Granted, it’s better to own something you can see and touch, but people are willing to sacrifice tangible physicality for convenience. With the fast paced lifestyle of most people now and more so in the future, easy access to entertainment will be paramount.
Controller? No Controller? Make up your mind!
Up until now, consoles have had a very similar set up. You plug it into your TV, you grab your controller, and you get to gaming. With the PS5, you may still use your TV, but odds are you’ll just strap into your system instead. Virtual and augmented reality is massively popular again, with the PS4 we’ve already seen it utilized in the PS4 Camera’s game The Playroom. The Oculus Rift is pioneering a new age of head mounted virtual displays as well. Even devices such as Google Glass are proving that the idea of modifying the world around you isn’t as much science fiction as it is science fact.
With the PS4, we’ll see more augmented reality with the PS4 Camera and the DualShock 4’s light bar, but this is merely an appetizer for the main course, which is a fully immersive virtual experience. The PS5 will place you into your world like nothing else can. When you leave the house, you’ll bring your Head Mounted Display with you. This is an evolution of the remote play concept seen between the PS4 and the PlayStation Vita.
We're already seeing this kind of technology emerging from Sony. Anyone who has heard of Project Morpheus will know what I'm talking about. Project Morpheus is a fully functional virtual reality headset coming out for the PS4 that will utilize the PlayStation Camera to track your head movements as you look straight into the world of your game. Games have already been shown for this device and it's expected that we'll hear more about pricing and a release date at E3 2015.
On top of this, Sony is also working on an augmented reality headset called SmartEyeglass which is a wearable set of glasses that shows menus, information, and holograms over your normal view. Unlike virtual reality, this type of technology changes or "augments" what you see in front of you.

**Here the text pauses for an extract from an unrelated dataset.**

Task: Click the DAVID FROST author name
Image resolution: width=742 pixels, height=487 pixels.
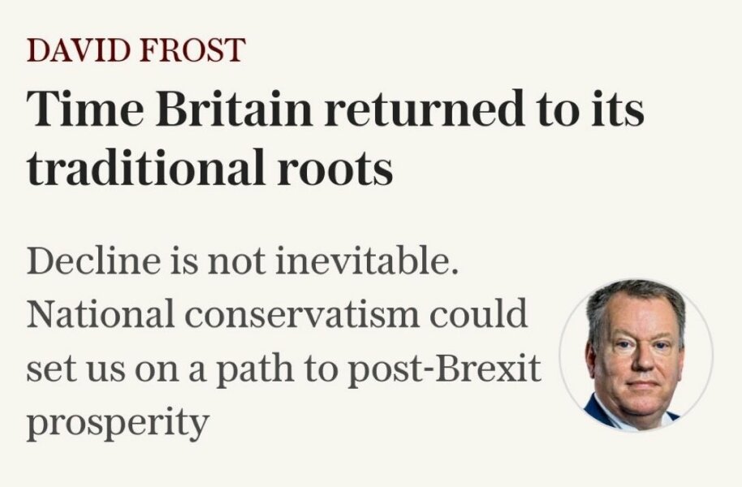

It's clear that Sony isn't just throwing all of their eggs into the AR or VR basket. It could be possible that the PS5 uses VR when you're at home and AR when you're on the go, which would allow you to function like normal, but also carry your games and your connection to the PSN with you. It's too early to say if the PS5 will ditch the controller altogether, but I imagine it either be extremely similar to the DualShock 4, or Sony will choose to simplify it and rely more on the motion tracking/virtual and augmented reality to deliver their new games.
The Future resides in the present
Each console leads into the next. Watch the PS4, see what works and what doesn’t. You’ll soon see patterns forming that will show you how the future will take these concepts and change them from budding ideas to blossoming concepts. The PS5 will be the culmination of every success and failure thus far in the gaming industry. With all of these lessons learned, we will immerse ourselves in a machine more perfect than anything else before it.
What elements of the PS4 do you think will evolve into the PS5? How do you think the two consoles will stack up? Tell us in the comments!